* TEXTO PROPORCIONADO *
####

México, entregado a administración norteamericana
Se ha señalado que Strauss Khan apoyaba las políticas de países emergentes, lo que no gustó a muchos…
Realmente nunca apoyó a los países emergentes. El 80 por ciento de los créditos que dio fueron a dar a la Unión Europea. Estaba consagrado a salvar al euro y a la Unión Europea y ahí es cuando brinca Estados Unidos, ¡a mí por qué no me salvan!
Lo de Strauss Kahn es muy claro: es el inicio del fin del orden mundial caduco, el problema va a ser la transición.
La sucesión ya está lista, se aglutinaron en torno a Christine Lagarde, excelente candidata, sería la primera mujer en la historia del FMI. Sin embargo, tiene muchos defectos, hay cadáveres en su clóset como el salvamento a un gánster que se llama Bernard Tapie, un socialista curiosamente, aunque ella viene de la derecha francesa. Es abogada, no economista; trabajó para el bufete de abogados estadounidense Baker&Mckenzie.
Es una candidata idónea para los norteamericanos, lo vamos a ver con los rescates próximos. Se van a poner de acuerdo los miembros del G-20. Algo negociará Obama con Sarkozy. El presidente del Banco Mundial es estadounidense, el director del FMI es europeo, básicamente francés, pero, ¿qué estamos viendo al corte de caja?, que hay tres bloques: Cristine Lagarde que tiene muchos votos, no olvidemos que tiene el 32 por ciento la Unión Europea; Estados Unidos tiene el 16.7, si sumamos los dos, prácticamente son la mayoría.

####

* DATOS PROPORCIONADOS *
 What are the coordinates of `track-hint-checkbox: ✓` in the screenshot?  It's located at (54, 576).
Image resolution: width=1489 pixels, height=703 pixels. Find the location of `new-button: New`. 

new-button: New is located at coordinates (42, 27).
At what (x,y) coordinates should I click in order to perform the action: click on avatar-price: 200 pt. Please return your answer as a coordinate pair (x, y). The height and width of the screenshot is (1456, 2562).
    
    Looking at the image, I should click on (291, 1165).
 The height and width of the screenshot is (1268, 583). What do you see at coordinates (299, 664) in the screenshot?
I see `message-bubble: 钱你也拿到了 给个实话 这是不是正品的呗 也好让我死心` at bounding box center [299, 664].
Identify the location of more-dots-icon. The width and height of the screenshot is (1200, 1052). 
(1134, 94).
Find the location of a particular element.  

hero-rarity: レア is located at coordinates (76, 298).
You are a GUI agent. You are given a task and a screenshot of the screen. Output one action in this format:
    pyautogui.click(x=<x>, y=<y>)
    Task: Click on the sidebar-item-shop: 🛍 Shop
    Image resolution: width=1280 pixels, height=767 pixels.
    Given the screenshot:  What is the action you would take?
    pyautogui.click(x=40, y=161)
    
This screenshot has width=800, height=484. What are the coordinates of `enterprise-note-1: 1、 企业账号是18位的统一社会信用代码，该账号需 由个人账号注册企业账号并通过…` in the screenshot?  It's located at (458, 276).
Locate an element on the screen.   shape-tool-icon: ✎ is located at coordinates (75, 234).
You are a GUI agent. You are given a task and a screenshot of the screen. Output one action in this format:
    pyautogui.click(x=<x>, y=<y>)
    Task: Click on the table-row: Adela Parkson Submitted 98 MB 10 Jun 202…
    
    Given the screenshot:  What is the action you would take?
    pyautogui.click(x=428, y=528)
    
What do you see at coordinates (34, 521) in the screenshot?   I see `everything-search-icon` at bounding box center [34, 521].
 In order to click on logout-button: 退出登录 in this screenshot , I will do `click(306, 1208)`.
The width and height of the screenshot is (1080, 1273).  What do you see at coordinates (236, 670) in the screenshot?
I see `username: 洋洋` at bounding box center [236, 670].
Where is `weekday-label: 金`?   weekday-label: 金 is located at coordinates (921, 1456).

####

* EXPLORAR EL MATERIAL *
(1) Reproduce el fragmento del texto proporcionado desde "Es una candidata" hasta "son la mayoría.".
(2) Según el texto proporcionado, ¿qué porcentaje de los créditos otorgados fue a dar a la Unión Europea?
(3) Indica si cada afirmación coincide con el texto proporcionado, respondiendo sí o no y citando las palabras del texto que lo deciden: (a) Christine Lagarde es economista. (b) El presidente del Banco Mundial es estadounidense. (c) Lagarde sería la primera mujer en la historia del FMI.

* SOLUCIONES POR TAREA *
(1)
Es una candidata idónea para los norteamericanos, lo vamos a ver con los rescates próximos. Se van a poner de acuerdo los miembros del G-20. Algo negociará Obama con Sarkozy. El presidente del Banco Mundial es estadounidense, el director del FMI es europeo, básicamente francés, pero, ¿qué estamos viendo al corte de caja?, que hay tres bloques: Cristine Lagarde que tiene muchos votos, no olvidemos que tiene el 32 por ciento la Unión Europea; Estados Unidos tiene el 16.7, si sumamos los dos, prácticamente son la mayoría.

(2) El 80 por ciento.

(3)
(a) No: "Es abogada, no economista".
(b) Sí: "El presidente del Banco Mundial es estadounidense".
(c) Sí: "sería la primera mujer en la historia del FMI".